Deux catégories de bénévoles coexistent et traduisent une « inégalité des rapports au travail ». Certains ont le choix de s’investir en étendant leur activité de salariés à une activité bénévole. D’autres espèrent que leur activité bénévole évoluera un jour vers une activité salariée. « Les premiers sont dans le registre du cumul quand les seconds sont dans celui du « sacrifice ».

Les usages politiques du travail bénévole
« Selon l’auteur, les politiques publiques du bénévolat sont, du moins en partie, des politiques de l’emploi, et ce à double titre : en ce qu’elles visent à développer et/ou à institutionnaliser des formes de travail bénévole dans les services publics, mais aussi car elles mettent au travail (bénévole) des catégories de la population qui ne sont pas dans l’emploi ».
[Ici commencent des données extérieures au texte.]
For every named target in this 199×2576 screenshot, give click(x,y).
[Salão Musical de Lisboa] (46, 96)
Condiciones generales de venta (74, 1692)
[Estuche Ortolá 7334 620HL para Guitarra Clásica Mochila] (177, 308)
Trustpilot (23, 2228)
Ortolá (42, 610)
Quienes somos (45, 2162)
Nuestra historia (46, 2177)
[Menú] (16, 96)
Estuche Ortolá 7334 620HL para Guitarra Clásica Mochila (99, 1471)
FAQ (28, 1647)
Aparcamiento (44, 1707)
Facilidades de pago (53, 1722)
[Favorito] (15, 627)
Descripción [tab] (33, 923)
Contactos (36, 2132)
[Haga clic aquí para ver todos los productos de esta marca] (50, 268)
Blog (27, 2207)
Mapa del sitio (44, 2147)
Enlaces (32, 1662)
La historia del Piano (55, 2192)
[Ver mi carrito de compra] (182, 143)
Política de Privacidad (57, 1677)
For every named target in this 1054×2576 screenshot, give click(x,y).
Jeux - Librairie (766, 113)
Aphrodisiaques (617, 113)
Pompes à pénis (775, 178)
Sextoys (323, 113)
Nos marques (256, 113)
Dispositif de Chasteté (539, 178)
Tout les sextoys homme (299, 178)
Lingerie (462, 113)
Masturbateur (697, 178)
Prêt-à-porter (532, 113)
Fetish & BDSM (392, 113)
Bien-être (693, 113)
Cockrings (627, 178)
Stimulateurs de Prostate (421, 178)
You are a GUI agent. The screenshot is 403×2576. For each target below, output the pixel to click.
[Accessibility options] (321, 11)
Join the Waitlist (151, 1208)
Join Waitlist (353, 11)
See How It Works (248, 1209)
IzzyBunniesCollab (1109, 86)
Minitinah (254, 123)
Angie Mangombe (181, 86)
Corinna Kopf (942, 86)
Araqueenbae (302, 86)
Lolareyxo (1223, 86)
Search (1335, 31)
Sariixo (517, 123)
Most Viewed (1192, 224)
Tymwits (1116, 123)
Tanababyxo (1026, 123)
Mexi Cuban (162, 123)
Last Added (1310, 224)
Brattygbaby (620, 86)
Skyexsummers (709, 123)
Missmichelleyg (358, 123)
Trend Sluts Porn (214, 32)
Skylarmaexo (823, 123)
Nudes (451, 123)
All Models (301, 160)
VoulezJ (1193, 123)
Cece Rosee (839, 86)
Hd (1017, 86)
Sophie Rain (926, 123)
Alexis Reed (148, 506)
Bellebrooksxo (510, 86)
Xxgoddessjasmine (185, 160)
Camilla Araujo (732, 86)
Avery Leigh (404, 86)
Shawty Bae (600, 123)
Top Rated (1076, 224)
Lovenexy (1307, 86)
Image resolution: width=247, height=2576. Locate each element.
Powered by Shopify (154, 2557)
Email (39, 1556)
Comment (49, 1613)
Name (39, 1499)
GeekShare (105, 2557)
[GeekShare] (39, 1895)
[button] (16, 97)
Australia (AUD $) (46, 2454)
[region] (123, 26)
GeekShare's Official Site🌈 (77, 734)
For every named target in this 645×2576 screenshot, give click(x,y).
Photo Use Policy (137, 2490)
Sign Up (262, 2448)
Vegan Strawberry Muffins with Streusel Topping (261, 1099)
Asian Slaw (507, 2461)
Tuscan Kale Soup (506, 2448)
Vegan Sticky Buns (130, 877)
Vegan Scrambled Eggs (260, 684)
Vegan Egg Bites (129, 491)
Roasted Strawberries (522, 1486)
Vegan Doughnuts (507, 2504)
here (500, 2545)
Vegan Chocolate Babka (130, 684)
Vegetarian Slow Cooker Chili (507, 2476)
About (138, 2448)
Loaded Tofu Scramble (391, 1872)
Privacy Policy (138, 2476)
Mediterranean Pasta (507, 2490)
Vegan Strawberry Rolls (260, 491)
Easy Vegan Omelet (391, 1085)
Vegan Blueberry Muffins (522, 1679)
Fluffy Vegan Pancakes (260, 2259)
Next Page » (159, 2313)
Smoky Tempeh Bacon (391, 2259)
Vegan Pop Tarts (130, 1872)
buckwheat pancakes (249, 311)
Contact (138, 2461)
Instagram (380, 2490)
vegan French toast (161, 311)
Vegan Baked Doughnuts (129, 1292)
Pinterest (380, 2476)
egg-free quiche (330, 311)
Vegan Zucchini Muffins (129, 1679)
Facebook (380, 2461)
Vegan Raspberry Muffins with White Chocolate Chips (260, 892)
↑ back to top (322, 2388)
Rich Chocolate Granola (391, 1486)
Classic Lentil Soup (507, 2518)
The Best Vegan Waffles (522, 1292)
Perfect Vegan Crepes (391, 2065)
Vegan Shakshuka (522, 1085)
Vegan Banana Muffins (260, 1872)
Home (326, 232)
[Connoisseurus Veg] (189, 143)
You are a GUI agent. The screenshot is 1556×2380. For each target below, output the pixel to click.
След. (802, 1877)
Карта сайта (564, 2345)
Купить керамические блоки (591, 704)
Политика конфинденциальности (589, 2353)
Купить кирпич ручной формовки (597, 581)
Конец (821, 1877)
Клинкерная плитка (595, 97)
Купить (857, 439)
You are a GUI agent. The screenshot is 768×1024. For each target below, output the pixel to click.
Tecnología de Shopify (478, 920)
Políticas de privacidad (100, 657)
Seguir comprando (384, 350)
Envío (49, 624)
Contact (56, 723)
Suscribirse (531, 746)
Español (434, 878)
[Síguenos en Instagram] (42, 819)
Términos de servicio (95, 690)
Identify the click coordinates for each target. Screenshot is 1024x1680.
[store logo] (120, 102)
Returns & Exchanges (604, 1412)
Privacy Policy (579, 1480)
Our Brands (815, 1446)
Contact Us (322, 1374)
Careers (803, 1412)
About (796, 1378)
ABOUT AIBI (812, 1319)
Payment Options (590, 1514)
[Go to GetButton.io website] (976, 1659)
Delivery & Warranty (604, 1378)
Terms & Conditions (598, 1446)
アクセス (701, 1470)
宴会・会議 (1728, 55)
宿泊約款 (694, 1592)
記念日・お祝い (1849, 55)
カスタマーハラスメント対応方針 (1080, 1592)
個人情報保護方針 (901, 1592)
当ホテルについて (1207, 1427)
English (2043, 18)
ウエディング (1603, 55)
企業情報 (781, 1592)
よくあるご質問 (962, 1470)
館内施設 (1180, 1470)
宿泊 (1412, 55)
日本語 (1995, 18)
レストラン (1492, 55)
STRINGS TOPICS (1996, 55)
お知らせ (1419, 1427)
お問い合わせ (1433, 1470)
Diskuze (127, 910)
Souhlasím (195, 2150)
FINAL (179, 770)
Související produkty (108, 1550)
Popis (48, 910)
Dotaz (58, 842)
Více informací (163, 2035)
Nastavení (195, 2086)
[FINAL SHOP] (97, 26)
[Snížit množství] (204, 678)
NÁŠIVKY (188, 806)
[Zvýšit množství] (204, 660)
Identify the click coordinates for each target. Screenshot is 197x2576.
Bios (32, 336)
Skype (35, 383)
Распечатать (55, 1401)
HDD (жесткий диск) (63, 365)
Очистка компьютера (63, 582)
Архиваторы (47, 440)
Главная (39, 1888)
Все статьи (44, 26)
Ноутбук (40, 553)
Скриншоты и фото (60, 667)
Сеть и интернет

« Loin d’être simplement l’objet d’une politique publique, le bénévolat en est aussi l’instrument et ce sont bien les dimensions de travail au cœur de cette pratique qui permettent à l’Etat de l’instrumentaliser. »
Dans les mentalités outre-Atlantique
Aux Etats-Unis, l’individu est au service de la Nation, la communauté est une valeur forte dans la mentalité américaine, et il existe une tradition associative liée à l’histoire de la démocratie américaine et donc une reconnaissance et une valorisation de l’activité bénévole. « La grande différence avec la France est que les américains se mobilisent pour répondre concrètement en tant que société civile à un problème, alors que les Français sont dépendants de l’Etat ou de la collectivité locale », la pratique bénévole « trouvant difficilement sa place dans le fonctionnement démocratique du pays du fait notamment d’une tradition de forte attente par rapport à l’Etat. »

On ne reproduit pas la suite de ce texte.